A IA não sabe porquê certas decisões são melhores. Ela prevê padrões com base em dados anteriores. Ela “quase” não percebe contexto, não entende cultura, propósito, nuance. Ela não questiona.
UI sem pensamento crítico vira skin
O fim dos designers de UI ou o começo de algo maior? A ideia do “fim do design de UI” é, no fundo, sensacionalista.
O que realmente está em curso é a evolução do papel dos designers.
Designers são importantes (talvez mais do que nunca) para:
- Criar prompts eficazes,Interpretar resultados com contexto,Ajustar decisões automatizadas com responsabilidade,Orquestrar experiências significativas, éticas e inclusivas.
Mais do que construir telas, designers curam e projetam sistemas — e não fazem isso a sós.

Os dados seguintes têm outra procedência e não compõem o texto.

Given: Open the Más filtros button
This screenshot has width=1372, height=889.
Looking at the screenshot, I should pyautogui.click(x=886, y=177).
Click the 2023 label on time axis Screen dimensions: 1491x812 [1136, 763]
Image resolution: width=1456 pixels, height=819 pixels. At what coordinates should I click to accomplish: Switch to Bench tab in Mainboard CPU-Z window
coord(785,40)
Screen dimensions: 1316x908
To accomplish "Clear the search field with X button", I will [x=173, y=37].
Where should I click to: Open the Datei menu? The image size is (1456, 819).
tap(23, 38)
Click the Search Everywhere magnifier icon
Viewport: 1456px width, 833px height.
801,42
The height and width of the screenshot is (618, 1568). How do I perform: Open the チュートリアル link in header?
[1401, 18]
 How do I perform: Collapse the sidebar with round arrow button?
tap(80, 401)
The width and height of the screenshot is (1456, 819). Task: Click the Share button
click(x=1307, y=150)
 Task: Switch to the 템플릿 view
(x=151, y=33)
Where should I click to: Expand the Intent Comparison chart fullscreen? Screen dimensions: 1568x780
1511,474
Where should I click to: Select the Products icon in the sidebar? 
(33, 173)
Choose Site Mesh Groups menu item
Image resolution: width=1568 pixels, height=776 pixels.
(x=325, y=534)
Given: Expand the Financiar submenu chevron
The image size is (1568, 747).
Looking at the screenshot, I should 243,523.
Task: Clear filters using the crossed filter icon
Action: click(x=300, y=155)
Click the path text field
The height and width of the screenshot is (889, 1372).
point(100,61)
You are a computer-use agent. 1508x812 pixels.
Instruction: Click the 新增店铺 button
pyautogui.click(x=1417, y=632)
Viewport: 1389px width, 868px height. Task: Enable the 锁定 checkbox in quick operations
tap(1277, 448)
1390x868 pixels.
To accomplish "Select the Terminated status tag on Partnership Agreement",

O design é um ato colaborativo. Aproxima pessoas. Revela complexidades que um algoritmo sozinho não pode enxergar.
Design é meio, não fim
A prática do design é feita de intuição, contexto, escuta, refinamento e experiência vivida. Então, quando li aquele título e vi seus mais de 200 aplausos, pensei no quanto ainda nos empurram para um reducionismo que insiste em “separar as cores” da profissão ou para previsões apocalípticas na área devido ao ferramental.
Como se o design pudesse existir isolado, descolado de pensamento crítico, de colaboração entre equipes, de intencionalidade no fazer.
Talvez o que esteja acabando não seja o designer de interfaces, que entrega resultado visual no Figma ou noutro lugar, mas sim a ilusão de que ele pode existir sozinho ou apenas com esse conhecimento.
Ou a ilusão de que basta dominar ferramentas, seguir KPIs ou outros botões mágicos do momento. E não, não quero dizer que autolayout não é importante ou que KPIs não servem. O que faz falta é termos clareza do que estamos fazendo com intenção e bagagem como profissional multidisciplinar; seja com lápis de cor ou pixels.
Referências
- Njenga, J. (2025). I Tested Google Stitch AI and Discovered the End of UI Designers. Generative AI.Caran d’Ache. (s.d.). Nos savoir-faire. Caran d’Ache Switzerland.Figma. (2025). Figma Make.